== What you need to do ==
a – From the text on the Dr. Seuss–ComicMix case, extract the passage starting at "Substantial Similarity and" and ending at "does that mean?", copied word for word.
b – Write what comes next in the text on the Dr. Seuss–ComicMix case, picking up after its final sentence.
#### Page text ####
We may finally be at the end of a five-year litigation between Dr. Seuss Enterprises (DSE) and ComicMix. The latter produced a book called Oh, the Places You’ll Boldly Go!, a mash-up of Dr. Seuss and Star Trek that, though funny, was neither parodic nor fair use under any of the four factors according to the Ninth Circuit Court of Appeals as of December 2020. That court reversed the lower court’s finding of fair use and remanded rather than issue a decision on the infringement claim.
Both ComicMix and DSE filed motions. The former filed a Motion for Reconsideration as to the validity of the copyright registrations at issue; and the latter filed a Motion for Summary Judgment on a finding of copyright infringement. The district court denied both.
ComicMix’s Challenge to Registration
When this whole hullabaloo began, ComicMix initially argued that the copyright registrations in the Seuss works The Sneeches and Other Stories and Oh, the Places You’ll Go! were invalid due to the allegation that those group applications combined published and unpublished works. And because the Ninth Circuit in Unicolors v. H&M as since held that an application may be invalidated even where there is no intent to defraud the Copyright Office, ComicMix argued that the law has changed since it filed its original motion. The court disagreed, stating “…this Court’s Referral Order never addressed the intent-to-defraud issue in light of its finding that there were no known inaccuracies in Seuss’s copyright applications and registrations.”
Substantial Similarity and an Odd Conclusion
Of likely greater interest to rightsholders and copyright watchers is the district court’s finding that under the principle of this circuit’s “intrinsic test” for substantial similarity, that it was unable to decide that question in this case as a matter of law. So, what does that mean?
Assessing the similarity between an allegedly infringing work and the original work is always a mixed question of law and fact. In the Ninth Circuit, the court first applies an “extrinsic test,” whereby the plaintiff is required to identify the similarities between its work and the alleged copy. Next, the court reviews the evidence and first disregards any “copied” elements that are not protectable (e.g. line weight or style in a drawing) and then assesses the “thickness” of protection on the original work as a whole. For instance, when ComicMix made an almost verbatim copy of Seuss’s iconic “Star-Off Machine,” they copied a work with “thick” protection because it is highly original in both subject matter and style.
#### Excerpted records ####
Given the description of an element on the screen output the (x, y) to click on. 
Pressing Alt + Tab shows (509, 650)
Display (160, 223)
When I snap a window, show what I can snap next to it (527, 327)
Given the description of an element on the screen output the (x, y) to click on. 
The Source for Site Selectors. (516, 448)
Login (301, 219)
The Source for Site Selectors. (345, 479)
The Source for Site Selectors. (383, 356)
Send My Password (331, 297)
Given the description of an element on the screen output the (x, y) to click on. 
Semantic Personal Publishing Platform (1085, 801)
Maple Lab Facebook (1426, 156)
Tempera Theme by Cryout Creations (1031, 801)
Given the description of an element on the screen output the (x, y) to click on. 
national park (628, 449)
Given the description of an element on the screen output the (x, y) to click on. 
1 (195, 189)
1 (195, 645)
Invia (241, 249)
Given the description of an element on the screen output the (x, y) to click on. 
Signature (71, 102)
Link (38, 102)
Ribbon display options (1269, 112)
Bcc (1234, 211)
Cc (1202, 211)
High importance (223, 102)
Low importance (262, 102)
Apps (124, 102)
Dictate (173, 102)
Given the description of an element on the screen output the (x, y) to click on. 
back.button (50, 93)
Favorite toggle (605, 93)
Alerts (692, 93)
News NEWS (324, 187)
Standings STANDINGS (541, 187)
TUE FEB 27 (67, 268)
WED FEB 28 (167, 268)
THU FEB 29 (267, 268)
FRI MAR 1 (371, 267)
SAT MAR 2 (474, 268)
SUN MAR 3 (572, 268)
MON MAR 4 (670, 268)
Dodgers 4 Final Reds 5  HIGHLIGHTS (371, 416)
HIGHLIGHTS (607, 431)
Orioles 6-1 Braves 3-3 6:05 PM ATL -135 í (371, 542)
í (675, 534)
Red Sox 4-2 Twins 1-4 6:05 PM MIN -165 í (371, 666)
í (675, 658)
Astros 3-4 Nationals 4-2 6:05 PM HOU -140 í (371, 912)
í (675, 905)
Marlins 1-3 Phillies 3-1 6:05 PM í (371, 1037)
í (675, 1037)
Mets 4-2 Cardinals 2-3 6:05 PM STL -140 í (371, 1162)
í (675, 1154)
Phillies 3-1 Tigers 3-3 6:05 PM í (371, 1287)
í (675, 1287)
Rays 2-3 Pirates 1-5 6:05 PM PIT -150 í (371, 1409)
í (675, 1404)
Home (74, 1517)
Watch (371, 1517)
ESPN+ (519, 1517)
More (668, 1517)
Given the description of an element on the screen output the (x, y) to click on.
####
== Outputs by task ==
a –
Substantial Similarity and an Odd Conclusion
Of likely greater interest to rightsholders and copyright watchers is the district court’s finding that under the principle of this circuit’s “intrinsic test” for substantial similarity, that it was unable to decide that question in this case as a matter of law. So, what does that mean?

b –
In the Ninth Circuit, once an analysis passes the “extrinsic test,” the question of similarity then proceeds to an “intrinsic test,” which asks whether an ordinary observer would perceive substantial similarity between the original work and the alleged copy with regard to “total concept and feel.” Although it is standard that a jury is the trier of fact in this circuit’s “intrinsic test,” Devlin Hartline of Hudson Institute tells me via email, “That’s a problem when it’s an obvious case like this one. The defendant’s entire purpose was to copy the total concept and feel. Now, it may go to the black box of a jury, but it would be better to have the judge’s reasoning on this in order to better develop the test. Other jurisdictions give the judges more leeway on this question.”
There is no question that Hartline is right about ComicMix’s intent to copy extensively, especially as the principals stated in testimony that they painstakingly set out to copy Seuss, even hoping that DSE might want to license Boldly!. Then, in the appellate court’s thorough rejection of fair use, it describes extensive copying—both quantitative and qualitative—which this district court reiterates for about seven pages. Nevertheless, this court concluded that it cannot grant summary judgment under the “intrinsic test” as a matter of law. The opinion states:
“…in light of the rarity of courts granting summary judgment in favor of copyright holders on the issue of copying in this Circuit, and the lack of any authorities doing so with regard to subject matter comparable to that at issue here—i.e., illustrated books of rhyming prose—the Court finds, on the record presently before it and viewing the facts and evidence in the light most favorable to ComicMix as the nonmovant, that Boldly ‘[is] not so similar to the protected [works] that no triable issue exists with respect to whether the total concept and feel of the works are substantially similar. Therefore, the issue of intrinsic similarity must be left for the jury.’”
How the court can use the language “not so similar” in this case, rather than simply rule that no reasonable jury could possibly mistake the similarities, is a bit of head-scratcher. Still, I think it’s a safe bet that this is likely the end of a long journey for ComicMix. The fair use defense is a dead issue, and by proceeding to trial, they would have to believe that a jury will somehow not see that Boldly! extensively copies Seuss’s works. As indicated in older posts about this case, I predict this one will serve as a very useful guide to future creators for where not to go when using existing creative works—especially famous ones.